All these things were rare and exotic for a child in my situation. Brazilian gun laws being restrictive as they have always been and American or African big spotted cats also not being available around the corner (not that there were many street corners in the farm) made my imagination take off. Compound that with a healthy dose of Tarzan comic books and movies and stories generously supplied by my grandfather and you may see me flying from our farm to the jungles of Mato Grosso and from there, to the savannahs of Africa.

But children are careless with their treasures and one day that box disappeared and the knife submerged in some obscure kitchen duty and the years went by.

Just before Christmas of 1999 we visited our family farm in Goiás state, central Brasil, just weeks before I relocated to the Netherlands with my wife and children and as I snooped around drawers and cabinets I found that Cougar knife, rusted, broken tip but never forgotten. I took it to the shop, cleaned all the rust, reshaped the blade and sharpened it until it could cut as well as a cougar can bite and let my father know I just had taken possession of a treasure.

During the short three years that we lived in the Netherlands I used the Cougar intensively, special on barbecues and when we again relocated to the United States it came along with us.

But since the world is full of surprises this story is not over yet.

One Saturday on the summer of 2004 I was looking things around at a gun show in Kalamazoo, Michigan, when coming on to a table I saw a card box with the picture a high power scoped rifle and some bottlenecked cartridges on top of a jaguar or leopard pelt and inside it a brand new Cougar knife.

After asking for the price of the knife I paid the amount so fast I must have frightened the seller. I had to be quick or Cougar could get away.
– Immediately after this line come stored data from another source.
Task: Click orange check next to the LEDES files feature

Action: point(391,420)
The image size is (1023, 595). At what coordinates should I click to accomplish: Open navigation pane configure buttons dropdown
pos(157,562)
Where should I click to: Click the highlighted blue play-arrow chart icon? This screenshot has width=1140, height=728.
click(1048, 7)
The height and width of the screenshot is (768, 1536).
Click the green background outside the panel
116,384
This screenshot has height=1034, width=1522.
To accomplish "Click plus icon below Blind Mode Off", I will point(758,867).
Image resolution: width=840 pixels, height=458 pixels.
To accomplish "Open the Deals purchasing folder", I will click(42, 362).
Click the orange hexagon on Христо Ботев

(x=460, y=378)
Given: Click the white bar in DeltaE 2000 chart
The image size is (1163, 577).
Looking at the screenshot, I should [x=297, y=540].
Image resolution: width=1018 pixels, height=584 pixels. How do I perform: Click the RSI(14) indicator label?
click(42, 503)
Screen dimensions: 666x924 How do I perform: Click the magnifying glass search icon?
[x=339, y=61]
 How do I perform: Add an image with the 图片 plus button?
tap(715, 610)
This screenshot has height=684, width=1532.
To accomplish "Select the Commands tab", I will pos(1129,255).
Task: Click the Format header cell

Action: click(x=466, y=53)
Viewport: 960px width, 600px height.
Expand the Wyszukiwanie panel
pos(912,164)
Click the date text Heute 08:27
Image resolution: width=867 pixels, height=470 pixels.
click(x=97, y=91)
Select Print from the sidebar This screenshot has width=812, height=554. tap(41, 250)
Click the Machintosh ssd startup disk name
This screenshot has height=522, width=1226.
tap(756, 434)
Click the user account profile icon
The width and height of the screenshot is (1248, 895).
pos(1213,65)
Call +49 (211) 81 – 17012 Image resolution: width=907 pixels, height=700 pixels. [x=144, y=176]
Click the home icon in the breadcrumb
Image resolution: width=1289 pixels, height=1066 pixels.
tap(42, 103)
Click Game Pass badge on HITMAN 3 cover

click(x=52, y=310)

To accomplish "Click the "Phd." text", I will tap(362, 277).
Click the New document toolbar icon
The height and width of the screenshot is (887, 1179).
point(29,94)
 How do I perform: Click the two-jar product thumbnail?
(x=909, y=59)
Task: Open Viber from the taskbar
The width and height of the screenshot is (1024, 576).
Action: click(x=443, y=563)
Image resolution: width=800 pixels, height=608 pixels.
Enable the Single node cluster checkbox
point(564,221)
Clearly, that gentleman did not know that he had a treasure on his hands. A treasure that, after 30 years, I now own.


Note from author:

This feature was first published as part of my book “A Wild Beast at Heart” (www.publishamerica.com, ISBN-10 1424147212) in 2006. During the launch ceremony of my second book “Caçadas: Estórias e Outras Mentiras” my friend Eloir Mário Marcelino and Colonel Trajano, both passionate hunters, book collectors and internet scroungers were telling me that they were able to locate several Cougar knives at “Mercado Livre” and other internet shopping sites, and that both had bought a couple each. I understand that Cougars are commanding a premium price, and I am very happy to have mine well guarded for “ future generations”.

1 comment:

  1. e ai cara, eu tive uma faca dessas quando moleque. muito massa voce viver nos eua e poder caçar etc. aqui pra importar uma arma de pressao é um parto, tem que pedir pro exercito veja bem!!! abraço. bacana seu blog.